■ Work item
Each record below should be written out again exactly.
Source records: Begin
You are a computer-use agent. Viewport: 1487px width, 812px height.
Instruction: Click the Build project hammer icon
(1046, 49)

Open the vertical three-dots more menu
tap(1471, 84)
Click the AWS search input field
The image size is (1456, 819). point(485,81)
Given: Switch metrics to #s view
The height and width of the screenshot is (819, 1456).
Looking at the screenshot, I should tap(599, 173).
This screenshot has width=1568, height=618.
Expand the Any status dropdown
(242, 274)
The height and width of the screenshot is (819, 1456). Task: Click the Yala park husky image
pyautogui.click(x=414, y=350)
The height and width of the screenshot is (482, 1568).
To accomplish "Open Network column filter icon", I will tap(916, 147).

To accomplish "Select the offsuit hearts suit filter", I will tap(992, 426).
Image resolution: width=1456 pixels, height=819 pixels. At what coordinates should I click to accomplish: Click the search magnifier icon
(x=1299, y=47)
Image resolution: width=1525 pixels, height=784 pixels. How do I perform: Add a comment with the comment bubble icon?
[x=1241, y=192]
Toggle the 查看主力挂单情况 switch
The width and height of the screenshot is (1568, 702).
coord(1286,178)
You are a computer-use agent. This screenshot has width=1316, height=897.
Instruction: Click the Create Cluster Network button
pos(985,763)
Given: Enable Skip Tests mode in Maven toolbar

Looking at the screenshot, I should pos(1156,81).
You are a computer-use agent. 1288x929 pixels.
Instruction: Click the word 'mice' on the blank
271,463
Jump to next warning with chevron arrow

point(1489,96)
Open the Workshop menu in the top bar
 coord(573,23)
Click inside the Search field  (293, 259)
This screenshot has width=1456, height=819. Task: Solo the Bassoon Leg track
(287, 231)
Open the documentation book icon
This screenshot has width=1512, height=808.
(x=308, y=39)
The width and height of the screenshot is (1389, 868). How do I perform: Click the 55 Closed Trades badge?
Source records: End
■ Problem solution
You are a computer-use agent. Viewport: 1487px width, 812px height.
Instruction: Click the Build project hammer icon
(1046, 49)

Open the vertical three-dots more menu
tap(1471, 84)
Click the AWS search input field
The image size is (1456, 819). point(485,81)
Given: Switch metrics to #s view
The height and width of the screenshot is (819, 1456).
Looking at the screenshot, I should tap(599, 173).
This screenshot has width=1568, height=618.
Expand the Any status dropdown
(242, 274)
The height and width of the screenshot is (819, 1456). Task: Click the Yala park husky image
pyautogui.click(x=414, y=350)
The height and width of the screenshot is (482, 1568).
To accomplish "Open Network column filter icon", I will tap(916, 147).

To accomplish "Select the offsuit hearts suit filter", I will tap(992, 426).
Image resolution: width=1456 pixels, height=819 pixels. At what coordinates should I click to accomplish: Click the search magnifier icon
(x=1299, y=47)
Image resolution: width=1525 pixels, height=784 pixels. How do I perform: Add a comment with the comment bubble icon?
[x=1241, y=192]
Toggle the 查看主力挂单情况 switch
The width and height of the screenshot is (1568, 702).
coord(1286,178)
You are a computer-use agent. This screenshot has width=1316, height=897.
Instruction: Click the Create Cluster Network button
pos(985,763)
Given: Enable Skip Tests mode in Maven toolbar

Looking at the screenshot, I should pos(1156,81).
You are a computer-use agent. 1288x929 pixels.
Instruction: Click the word 'mice' on the blank
271,463
Jump to next warning with chevron arrow

point(1489,96)
Open the Workshop menu in the top bar
 coord(573,23)
Click inside the Search field  (293, 259)
This screenshot has width=1456, height=819. Task: Solo the Bassoon Leg track
(287, 231)
Open the documentation book icon
This screenshot has width=1512, height=808.
(x=308, y=39)
The width and height of the screenshot is (1389, 868). How do I perform: Click the 55 Closed Trades badge?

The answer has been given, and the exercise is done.